**Assignment**. Make an exact copy of the lines from the one holding "Where should I" through the end of the entries below, both ends kept, and of nothing else. Exclude pictures.

== Available records

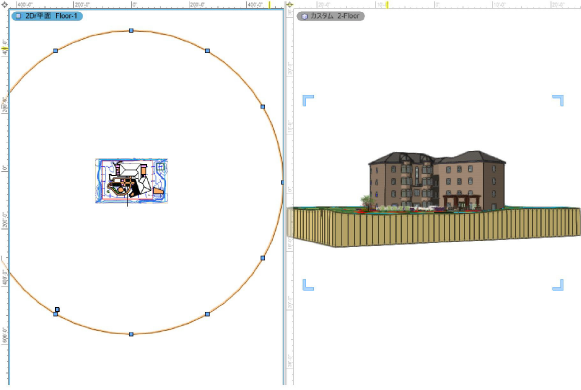Select the top-left crop corner bracket

[308, 100]
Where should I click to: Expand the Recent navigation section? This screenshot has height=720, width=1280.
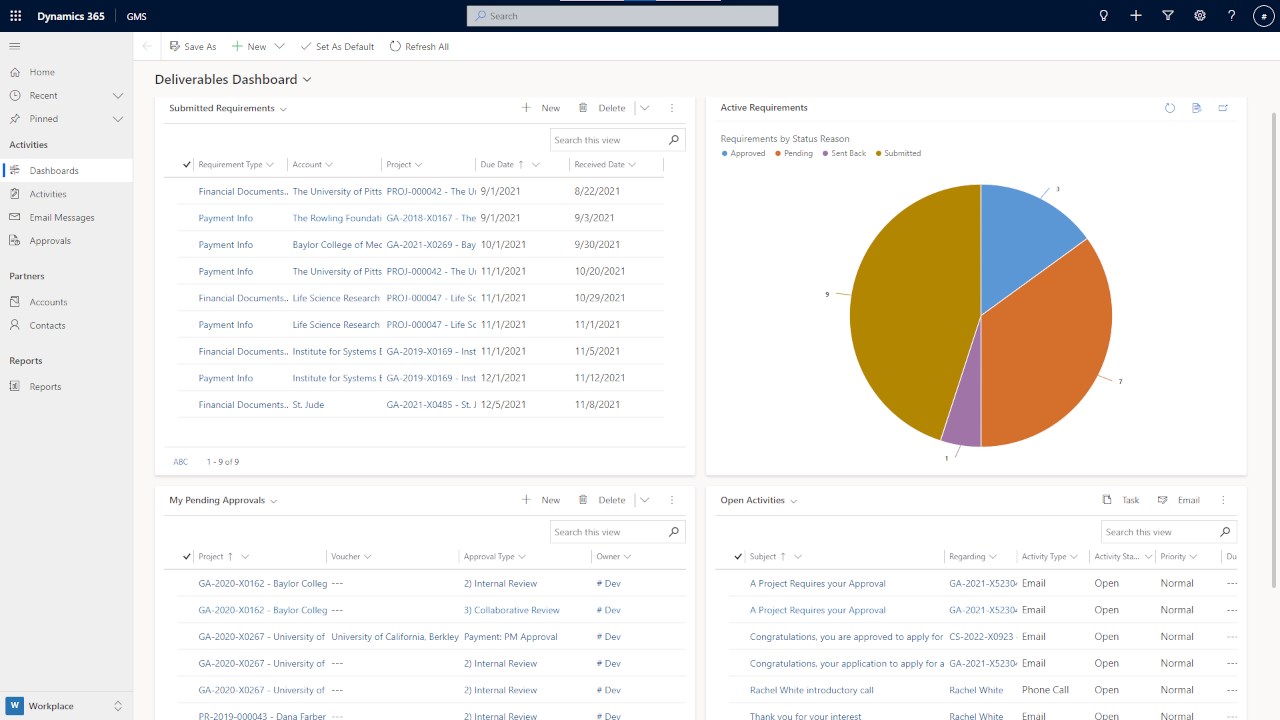(x=118, y=95)
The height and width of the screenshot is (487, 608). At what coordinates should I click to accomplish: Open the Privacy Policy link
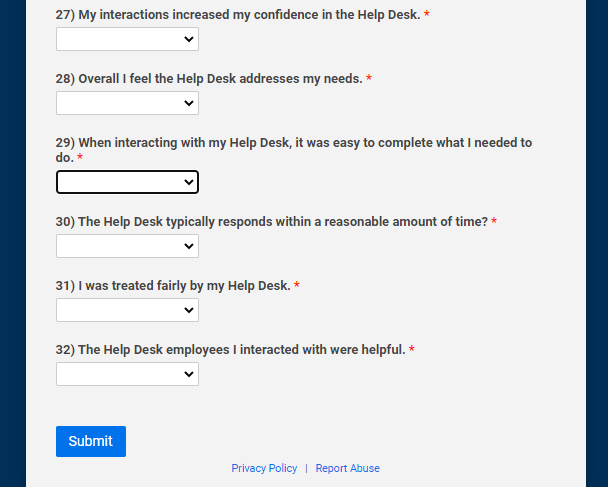click(x=264, y=468)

====

**Response below**.
Where should I click to: Expand the Recent navigation section? This screenshot has height=720, width=1280.
(x=118, y=95)
The height and width of the screenshot is (487, 608). At what coordinates should I click to accomplish: Open the Privacy Policy link
click(x=264, y=468)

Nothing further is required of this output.